WHAT TO WORK ON: In the entries below, find the line with "Screen dimensions: 600x391" and the line with "is (1788, 880).". Print those two and everything between them exactly, and nothing else.

'''

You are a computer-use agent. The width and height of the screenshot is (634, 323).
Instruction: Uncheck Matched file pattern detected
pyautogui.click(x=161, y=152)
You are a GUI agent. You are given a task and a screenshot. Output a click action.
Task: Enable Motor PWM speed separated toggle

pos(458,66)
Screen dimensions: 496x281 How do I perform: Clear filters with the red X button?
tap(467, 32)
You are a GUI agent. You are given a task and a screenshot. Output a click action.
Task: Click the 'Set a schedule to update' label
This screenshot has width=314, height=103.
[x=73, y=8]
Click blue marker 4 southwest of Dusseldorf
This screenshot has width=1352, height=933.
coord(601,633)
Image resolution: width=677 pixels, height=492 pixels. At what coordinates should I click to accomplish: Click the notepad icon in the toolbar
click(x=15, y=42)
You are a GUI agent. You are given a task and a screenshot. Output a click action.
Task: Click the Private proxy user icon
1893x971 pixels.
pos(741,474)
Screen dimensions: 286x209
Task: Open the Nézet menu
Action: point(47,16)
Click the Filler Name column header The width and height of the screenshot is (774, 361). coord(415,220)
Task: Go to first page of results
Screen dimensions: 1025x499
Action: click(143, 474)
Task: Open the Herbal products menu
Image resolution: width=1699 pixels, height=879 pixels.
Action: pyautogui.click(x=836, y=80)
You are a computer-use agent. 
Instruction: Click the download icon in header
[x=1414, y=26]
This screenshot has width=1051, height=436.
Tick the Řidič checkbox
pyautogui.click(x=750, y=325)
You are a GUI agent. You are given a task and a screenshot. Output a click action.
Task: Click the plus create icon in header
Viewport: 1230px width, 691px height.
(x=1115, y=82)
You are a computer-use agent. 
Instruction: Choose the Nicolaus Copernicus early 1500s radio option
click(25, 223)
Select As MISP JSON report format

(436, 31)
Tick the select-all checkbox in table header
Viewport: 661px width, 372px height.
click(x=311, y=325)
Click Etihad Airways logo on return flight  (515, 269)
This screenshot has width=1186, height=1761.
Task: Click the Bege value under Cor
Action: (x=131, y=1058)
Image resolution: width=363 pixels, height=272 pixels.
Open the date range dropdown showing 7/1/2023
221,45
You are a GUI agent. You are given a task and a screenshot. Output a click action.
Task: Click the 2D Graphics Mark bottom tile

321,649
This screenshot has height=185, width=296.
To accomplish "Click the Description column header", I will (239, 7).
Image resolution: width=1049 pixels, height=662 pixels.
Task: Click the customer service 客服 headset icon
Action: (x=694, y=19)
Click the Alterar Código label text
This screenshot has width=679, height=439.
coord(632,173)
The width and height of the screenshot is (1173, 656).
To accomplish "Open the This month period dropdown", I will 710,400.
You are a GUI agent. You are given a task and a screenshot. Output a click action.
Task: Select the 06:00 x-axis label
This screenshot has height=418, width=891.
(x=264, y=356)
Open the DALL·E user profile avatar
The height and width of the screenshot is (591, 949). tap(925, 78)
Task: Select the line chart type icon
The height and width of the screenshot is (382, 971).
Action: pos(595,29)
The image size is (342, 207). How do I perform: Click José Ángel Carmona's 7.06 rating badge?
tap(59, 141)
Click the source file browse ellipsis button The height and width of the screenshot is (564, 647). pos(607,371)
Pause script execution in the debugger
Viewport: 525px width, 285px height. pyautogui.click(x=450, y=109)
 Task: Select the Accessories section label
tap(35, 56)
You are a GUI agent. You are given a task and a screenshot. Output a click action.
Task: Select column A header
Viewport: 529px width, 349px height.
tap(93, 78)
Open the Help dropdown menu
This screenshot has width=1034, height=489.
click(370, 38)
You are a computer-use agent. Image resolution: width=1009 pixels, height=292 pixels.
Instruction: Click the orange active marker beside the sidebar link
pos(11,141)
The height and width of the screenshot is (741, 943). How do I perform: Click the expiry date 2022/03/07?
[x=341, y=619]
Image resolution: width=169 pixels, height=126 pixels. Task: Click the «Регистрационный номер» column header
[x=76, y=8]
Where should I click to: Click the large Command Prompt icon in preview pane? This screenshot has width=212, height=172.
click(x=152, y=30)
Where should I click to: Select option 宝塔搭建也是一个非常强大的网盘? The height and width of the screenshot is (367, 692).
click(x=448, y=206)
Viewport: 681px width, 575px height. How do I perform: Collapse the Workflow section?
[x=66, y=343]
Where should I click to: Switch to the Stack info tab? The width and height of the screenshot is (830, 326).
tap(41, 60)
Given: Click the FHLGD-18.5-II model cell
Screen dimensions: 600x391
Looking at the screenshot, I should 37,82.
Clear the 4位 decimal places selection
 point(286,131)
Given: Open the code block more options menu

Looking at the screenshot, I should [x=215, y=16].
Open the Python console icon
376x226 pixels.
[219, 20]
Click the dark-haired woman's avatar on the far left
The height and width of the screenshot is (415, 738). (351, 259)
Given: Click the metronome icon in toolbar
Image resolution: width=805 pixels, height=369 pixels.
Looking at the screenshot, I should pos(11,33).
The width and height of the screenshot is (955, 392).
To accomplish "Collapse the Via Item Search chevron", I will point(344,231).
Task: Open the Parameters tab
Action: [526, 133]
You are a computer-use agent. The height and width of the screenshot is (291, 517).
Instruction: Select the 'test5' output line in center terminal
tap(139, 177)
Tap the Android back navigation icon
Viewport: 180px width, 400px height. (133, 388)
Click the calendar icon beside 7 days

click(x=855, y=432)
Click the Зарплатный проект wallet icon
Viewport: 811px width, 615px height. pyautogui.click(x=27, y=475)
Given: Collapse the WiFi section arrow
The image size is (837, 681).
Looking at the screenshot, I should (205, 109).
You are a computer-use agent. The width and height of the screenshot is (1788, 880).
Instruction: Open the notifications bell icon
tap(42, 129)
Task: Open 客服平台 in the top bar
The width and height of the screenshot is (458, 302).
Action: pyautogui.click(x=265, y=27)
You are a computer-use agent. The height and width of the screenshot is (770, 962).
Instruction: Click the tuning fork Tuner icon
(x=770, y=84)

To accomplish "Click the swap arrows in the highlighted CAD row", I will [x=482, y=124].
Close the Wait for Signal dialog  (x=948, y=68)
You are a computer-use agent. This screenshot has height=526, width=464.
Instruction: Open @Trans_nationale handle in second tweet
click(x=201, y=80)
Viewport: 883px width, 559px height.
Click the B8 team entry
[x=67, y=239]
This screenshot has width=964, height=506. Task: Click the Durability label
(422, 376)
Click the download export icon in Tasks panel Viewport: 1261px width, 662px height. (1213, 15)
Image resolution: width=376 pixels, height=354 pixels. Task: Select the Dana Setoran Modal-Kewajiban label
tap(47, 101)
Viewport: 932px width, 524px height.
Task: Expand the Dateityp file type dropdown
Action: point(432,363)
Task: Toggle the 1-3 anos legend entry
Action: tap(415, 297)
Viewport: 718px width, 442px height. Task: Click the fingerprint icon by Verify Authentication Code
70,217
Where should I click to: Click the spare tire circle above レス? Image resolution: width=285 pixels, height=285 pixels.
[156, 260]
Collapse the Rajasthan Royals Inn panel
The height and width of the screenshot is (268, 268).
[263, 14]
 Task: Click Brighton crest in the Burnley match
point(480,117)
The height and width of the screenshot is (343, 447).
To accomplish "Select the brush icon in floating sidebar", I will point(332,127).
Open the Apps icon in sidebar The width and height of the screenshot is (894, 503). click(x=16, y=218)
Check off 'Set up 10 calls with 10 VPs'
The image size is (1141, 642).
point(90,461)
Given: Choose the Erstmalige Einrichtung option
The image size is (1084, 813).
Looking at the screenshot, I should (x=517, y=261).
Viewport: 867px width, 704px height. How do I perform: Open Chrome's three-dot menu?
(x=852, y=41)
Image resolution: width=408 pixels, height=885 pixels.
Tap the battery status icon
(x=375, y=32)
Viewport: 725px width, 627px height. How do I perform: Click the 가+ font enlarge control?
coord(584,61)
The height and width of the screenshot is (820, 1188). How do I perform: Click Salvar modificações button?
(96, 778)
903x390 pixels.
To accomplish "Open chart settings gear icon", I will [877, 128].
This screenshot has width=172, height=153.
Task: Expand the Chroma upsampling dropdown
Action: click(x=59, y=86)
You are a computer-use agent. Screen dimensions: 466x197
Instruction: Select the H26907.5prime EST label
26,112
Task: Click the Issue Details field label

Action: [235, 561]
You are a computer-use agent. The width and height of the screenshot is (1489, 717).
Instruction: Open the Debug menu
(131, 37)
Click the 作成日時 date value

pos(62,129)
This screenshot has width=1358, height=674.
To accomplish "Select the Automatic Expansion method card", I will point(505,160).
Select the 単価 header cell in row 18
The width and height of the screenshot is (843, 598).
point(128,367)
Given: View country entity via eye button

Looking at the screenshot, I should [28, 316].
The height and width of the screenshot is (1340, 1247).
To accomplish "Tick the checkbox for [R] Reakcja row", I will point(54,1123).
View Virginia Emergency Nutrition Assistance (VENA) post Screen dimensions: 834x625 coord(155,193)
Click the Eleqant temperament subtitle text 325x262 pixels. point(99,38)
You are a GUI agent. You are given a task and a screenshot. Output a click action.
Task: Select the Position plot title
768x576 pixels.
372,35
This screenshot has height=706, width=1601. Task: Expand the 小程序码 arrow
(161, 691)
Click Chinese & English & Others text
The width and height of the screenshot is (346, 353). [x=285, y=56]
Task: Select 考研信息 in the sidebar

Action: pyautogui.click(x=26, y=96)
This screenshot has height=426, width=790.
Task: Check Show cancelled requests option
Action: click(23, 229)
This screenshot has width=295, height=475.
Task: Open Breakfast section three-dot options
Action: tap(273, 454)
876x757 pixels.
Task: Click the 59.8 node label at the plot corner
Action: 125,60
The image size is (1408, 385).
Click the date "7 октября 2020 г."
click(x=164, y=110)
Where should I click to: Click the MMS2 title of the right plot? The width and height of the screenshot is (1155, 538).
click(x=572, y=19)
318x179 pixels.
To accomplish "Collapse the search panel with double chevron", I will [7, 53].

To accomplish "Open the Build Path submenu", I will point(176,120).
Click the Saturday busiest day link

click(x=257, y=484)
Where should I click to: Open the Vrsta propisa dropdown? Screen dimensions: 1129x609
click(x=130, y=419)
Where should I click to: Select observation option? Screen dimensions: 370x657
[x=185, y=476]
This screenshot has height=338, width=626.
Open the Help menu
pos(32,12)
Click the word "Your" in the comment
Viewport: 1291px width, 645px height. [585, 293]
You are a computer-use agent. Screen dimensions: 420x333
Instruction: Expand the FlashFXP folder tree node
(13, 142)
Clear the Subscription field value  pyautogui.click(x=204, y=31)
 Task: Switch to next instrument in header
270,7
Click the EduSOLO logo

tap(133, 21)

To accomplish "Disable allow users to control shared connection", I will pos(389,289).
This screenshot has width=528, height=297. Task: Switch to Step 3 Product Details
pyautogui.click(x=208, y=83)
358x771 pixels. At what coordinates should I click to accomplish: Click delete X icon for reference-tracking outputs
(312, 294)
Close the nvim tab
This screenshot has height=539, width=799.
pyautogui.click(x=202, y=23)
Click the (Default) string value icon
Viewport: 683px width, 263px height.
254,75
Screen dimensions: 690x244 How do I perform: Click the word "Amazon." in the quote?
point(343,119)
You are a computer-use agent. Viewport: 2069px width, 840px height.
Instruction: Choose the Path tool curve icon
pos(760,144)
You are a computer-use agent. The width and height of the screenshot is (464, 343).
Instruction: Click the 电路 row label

'''

SOLUTION BELOW:
Screen dimensions: 600x391
Looking at the screenshot, I should 37,82.
Clear the 4位 decimal places selection
 point(286,131)
Given: Open the code block more options menu

Looking at the screenshot, I should [x=215, y=16].
Open the Python console icon
376x226 pixels.
[219, 20]
Click the dark-haired woman's avatar on the far left
The height and width of the screenshot is (415, 738). (351, 259)
Given: Click the metronome icon in toolbar
Image resolution: width=805 pixels, height=369 pixels.
Looking at the screenshot, I should pos(11,33).
The width and height of the screenshot is (955, 392).
To accomplish "Collapse the Via Item Search chevron", I will point(344,231).
Task: Open the Parameters tab
Action: [526, 133]
You are a computer-use agent. The height and width of the screenshot is (291, 517).
Instruction: Select the 'test5' output line in center terminal
tap(139, 177)
Tap the Android back navigation icon
Viewport: 180px width, 400px height. (133, 388)
Click the calendar icon beside 7 days

click(x=855, y=432)
Click the Зарплатный проект wallet icon
Viewport: 811px width, 615px height. pyautogui.click(x=27, y=475)
Given: Collapse the WiFi section arrow
The image size is (837, 681).
Looking at the screenshot, I should (205, 109).
You are a computer-use agent. The width and height of the screenshot is (1788, 880).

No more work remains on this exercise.